The result of running heron-explorer as follows:
yitian@heron01:~$ heron-explorer metrics aurora/yitian/devel SentenceWordCountTopology
[2018-08-03 21:02:09 +0000] [INFO]: Using tracker URL: http://127.0.0.1:8888
'spout' metrics:
container id jvm-uptime-secs jvm-process-cpu-load jvm-memory-used-mb emit-count ack-count fail-count
------------------- ----------------- ---------------------- -------------------- ------------ ----------- ------------
container_3_spout_6 2053 0.253257 146 1.13288e+07 1.13278e+07 0
container_4_spout_7 2091 0.150625 137.5 1.1624e+07 1.16228e+07 231
'count' metrics:
container id jvm-uptime-secs jvm-process-cpu-load jvm-memory-used-mb emit-count execute-count ack-count fail-count
-------------------- ----------------- ---------------------- -------------------- ------------ --------------- ----------- ------------
container_6_count_12 2092 0.184742 155.167 0 4.6026e+07 4.6026e+07 0
container_5_count_9 2091 0.387867 146 0 4.60069e+07 4.60069e+07 0
container_6_count_11 2092 0.184488 157.833 0 4.58158e+07 4.58158e+07 0
container_4_count_8 2091 0.443688 129.833 0 4.58722e+07 4.58722e+07 0
container_5_count_10 2091 0.382577 118.5 0 4.60091e+07 4.60091e+07 0
'split' metrics:
container id jvm-uptime-secs jvm-process-cpu-load jvm-memory-used-mb emit-count execute-count ack-count fail-count
------------------- ----------------- ---------------------- -------------------- ------------ --------------- ----------- ------------
container_1_split_2 2091 0.143034 75.3333 4.59453e+07 4.59453e+06 4.59453e+06 0
container_3_split_5 2042 1.12248 79.1667 4.64862e+07 4.64862e+06 4.64862e+06 0
container_2_split_3 2150 0.139837 83.6667 4.59443e+07 4.59443e+06 4.59443e+06 0
container_1_split_1 2091 0.145702 104.167 4.59454e+07 4.59454e+06 4.59454e+06 0
container_2_split_4 2150 0.138453 106.333 4.59443e+07 4.59443e+06 4.59443e+06 0
[2018-08-03 21:02:09 +0000] [INFO]: Elapsed time: 0.031s.
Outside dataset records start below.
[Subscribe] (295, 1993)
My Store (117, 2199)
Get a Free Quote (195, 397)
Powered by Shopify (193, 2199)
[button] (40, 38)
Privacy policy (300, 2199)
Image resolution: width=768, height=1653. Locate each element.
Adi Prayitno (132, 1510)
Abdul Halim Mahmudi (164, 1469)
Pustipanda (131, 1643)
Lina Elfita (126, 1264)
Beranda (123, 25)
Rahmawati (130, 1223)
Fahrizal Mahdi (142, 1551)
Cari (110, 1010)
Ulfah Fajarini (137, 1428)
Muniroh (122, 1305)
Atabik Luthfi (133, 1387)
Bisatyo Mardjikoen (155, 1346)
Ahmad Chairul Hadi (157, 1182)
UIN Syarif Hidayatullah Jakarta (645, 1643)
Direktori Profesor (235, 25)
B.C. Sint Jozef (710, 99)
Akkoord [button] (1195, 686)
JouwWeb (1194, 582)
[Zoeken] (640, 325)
You can use the execute-count
of you sink component to measure the output of your topology. If each of your components have a 1:1 input:output ratio then this will be your throughput.
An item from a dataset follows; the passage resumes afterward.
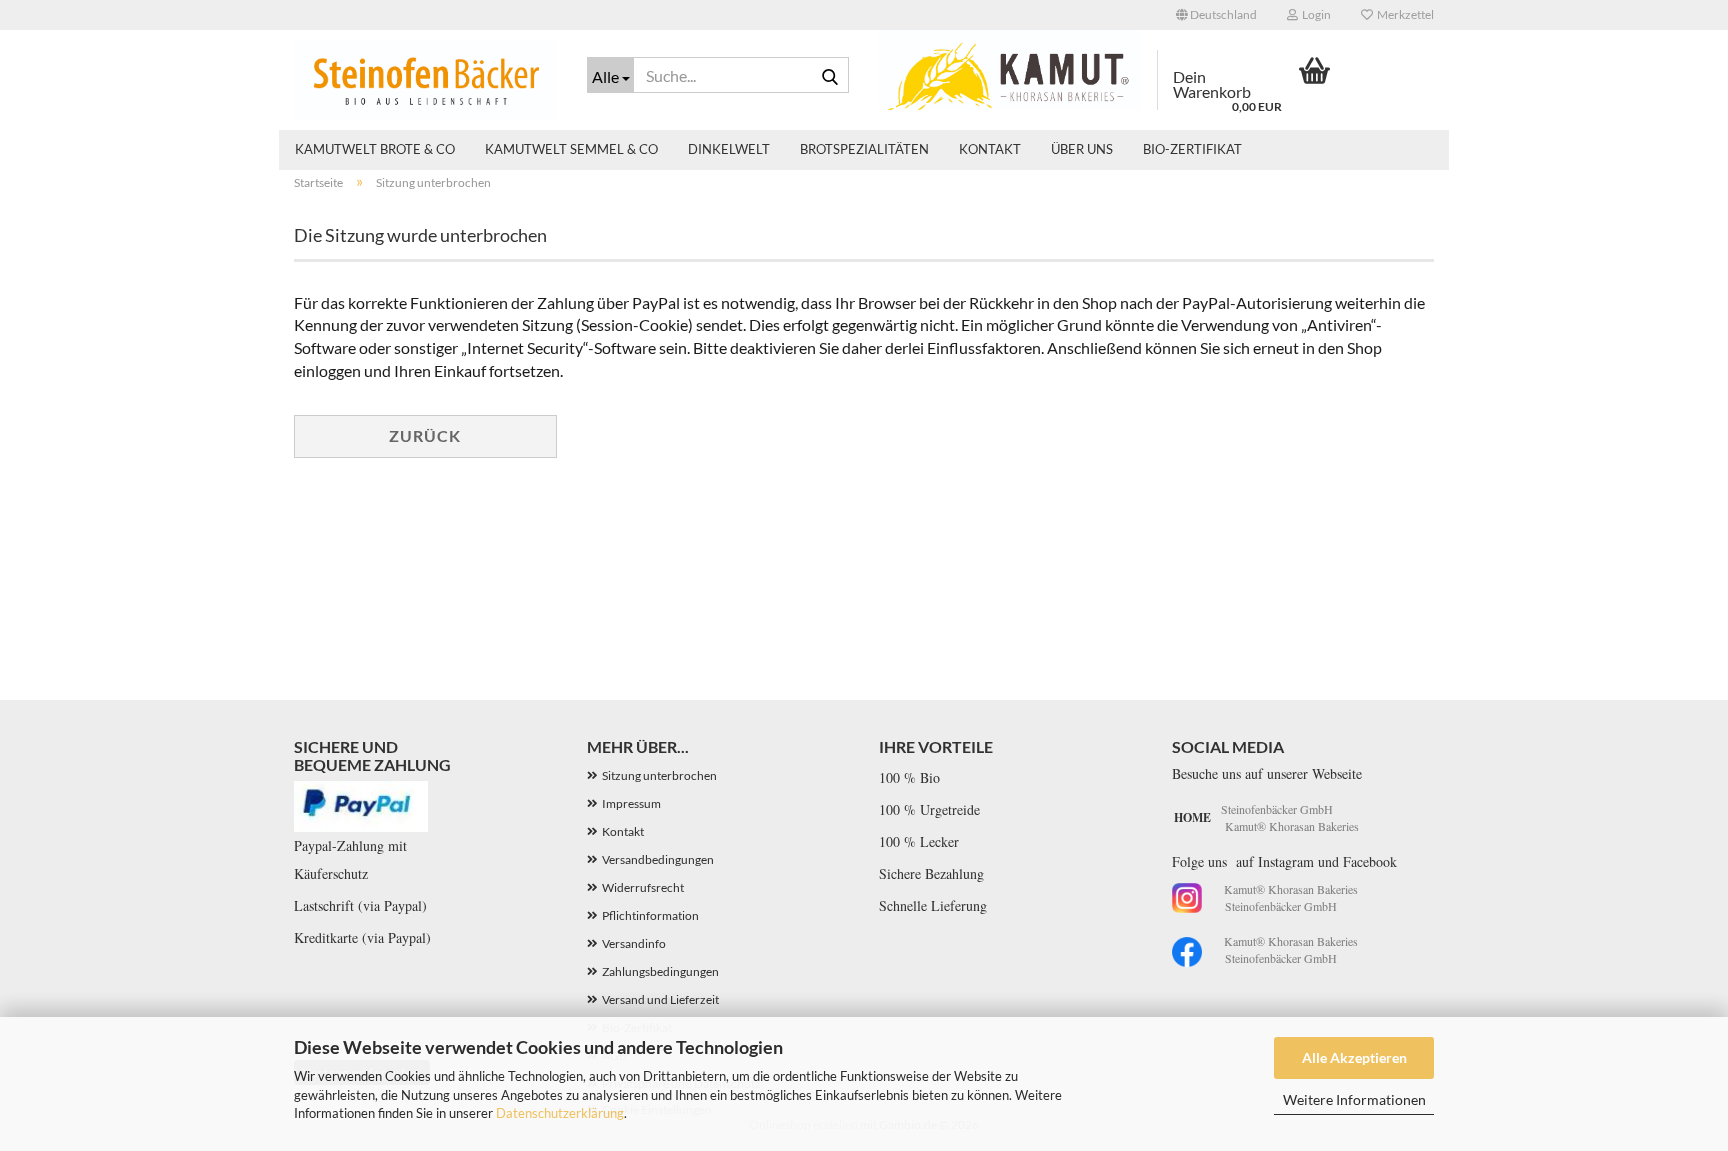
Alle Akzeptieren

However, if you are windowing tuples into batches or splitting tuples (like separating sentences into individual words) then things get a little more complicated. You can get the input into your topology by looking at the emit-count
of your spout components. You could then use this in comparison to you bolt execute-counts
to create your own throughput metric.
An easy way to get programmatic access to these metrics is via the Heron Tracker REST API. You can use your chosen language's HTTP library (like Requests for Python) to query the last 3 hours of data for a running topology. If you require more than 3 hours of data (the maximum stored by the topology TMaster) you will need to use one of the other metrics sinks to send metrics to an external database. Heron currently provides sinks for saving to local files, Graphite or Prometheus. InfluxDB support is in the works.